╭─ Data listing
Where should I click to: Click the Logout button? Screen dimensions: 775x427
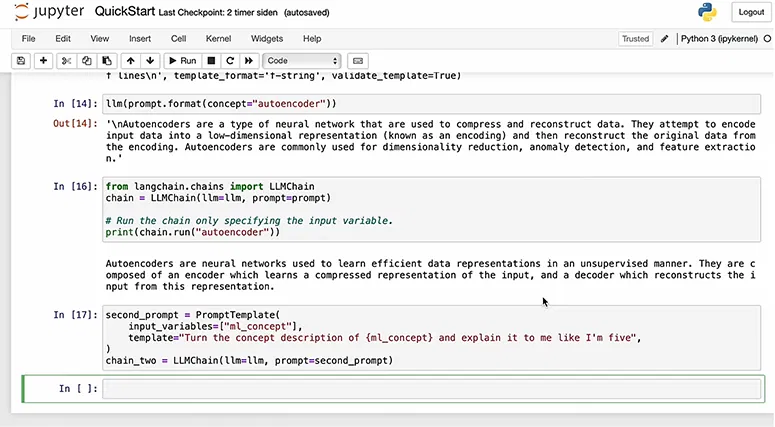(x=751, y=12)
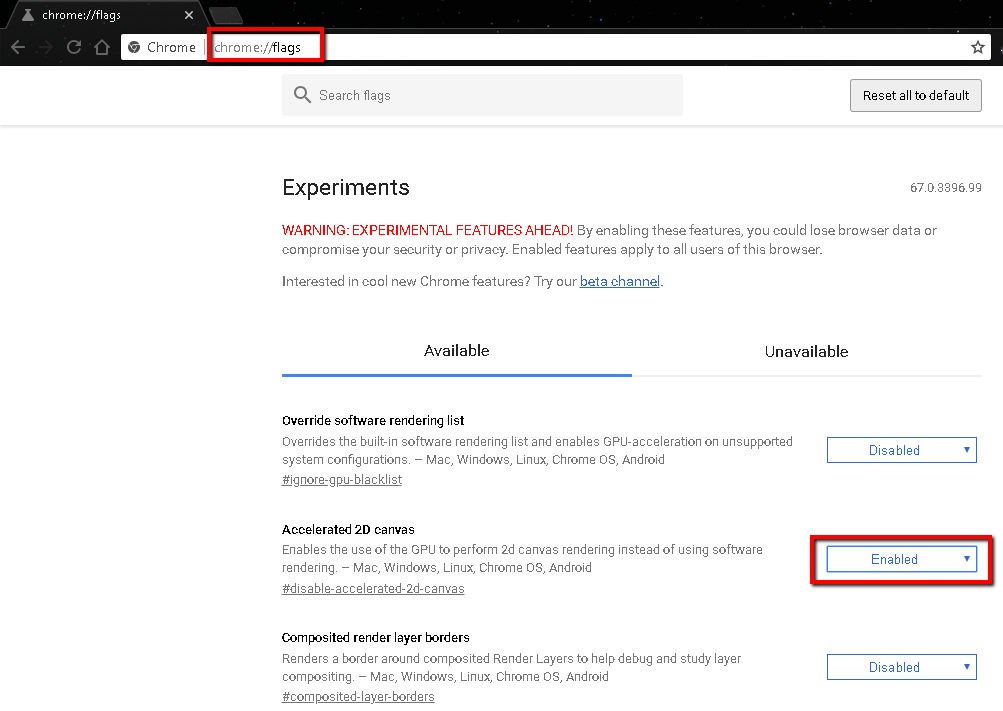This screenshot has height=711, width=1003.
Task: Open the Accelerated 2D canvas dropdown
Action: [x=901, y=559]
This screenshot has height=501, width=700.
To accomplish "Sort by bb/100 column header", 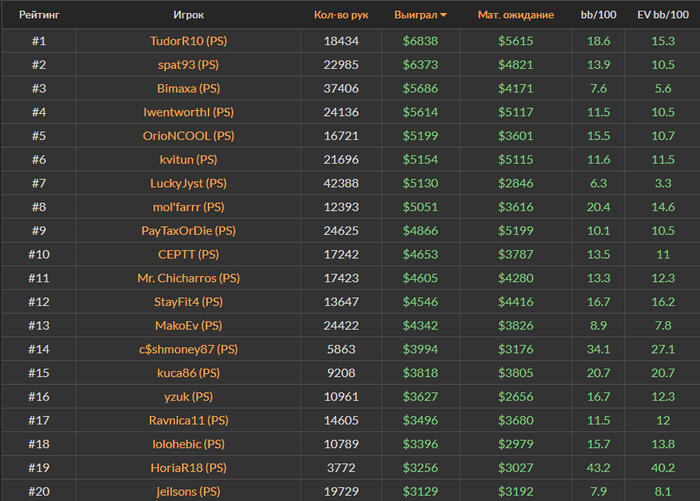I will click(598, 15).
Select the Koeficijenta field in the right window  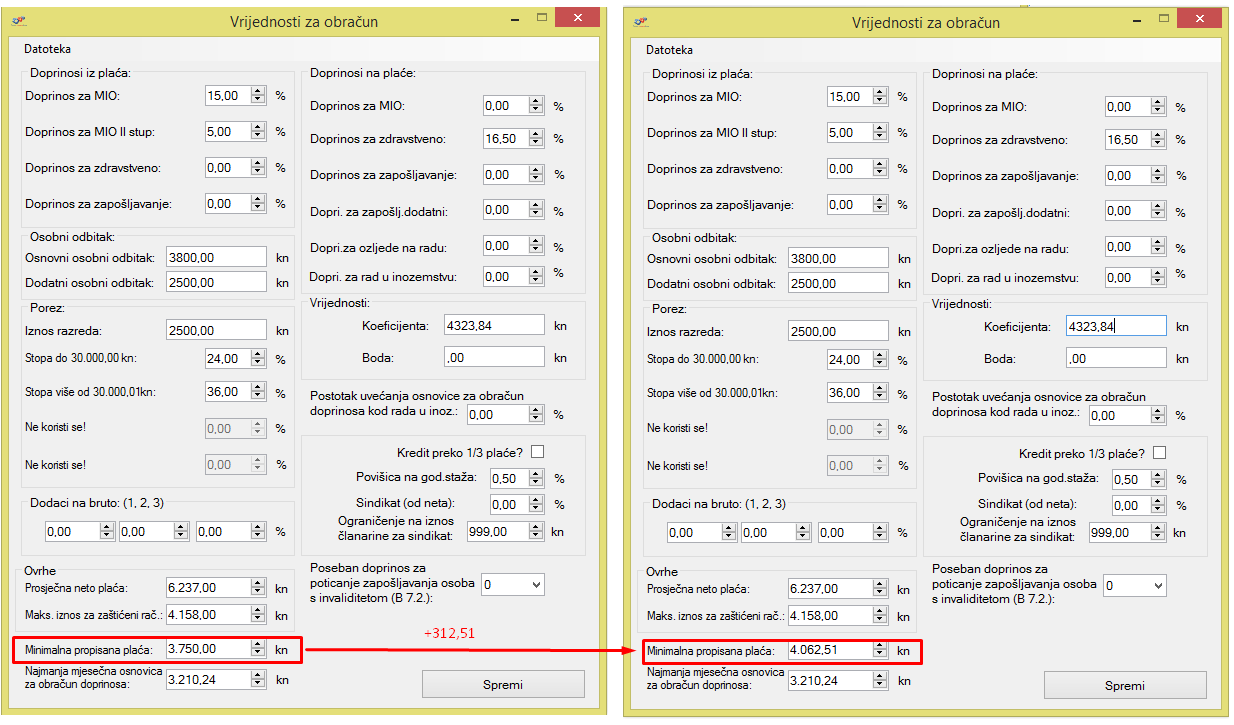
╰─
**Aim of the task**: Give the lines again exactly, beginning with the first line of the records above and ending with the line that contains "This screenshot has height=501, width=700.", and include no pictures.

**Exercise output**:
Where should I click to: Click the Logout button? Screen dimensions: 775x427
(x=751, y=12)
This screenshot has height=711, width=1003.
Task: Open the Accelerated 2D canvas dropdown
Action: [x=901, y=559]
This screenshot has height=501, width=700.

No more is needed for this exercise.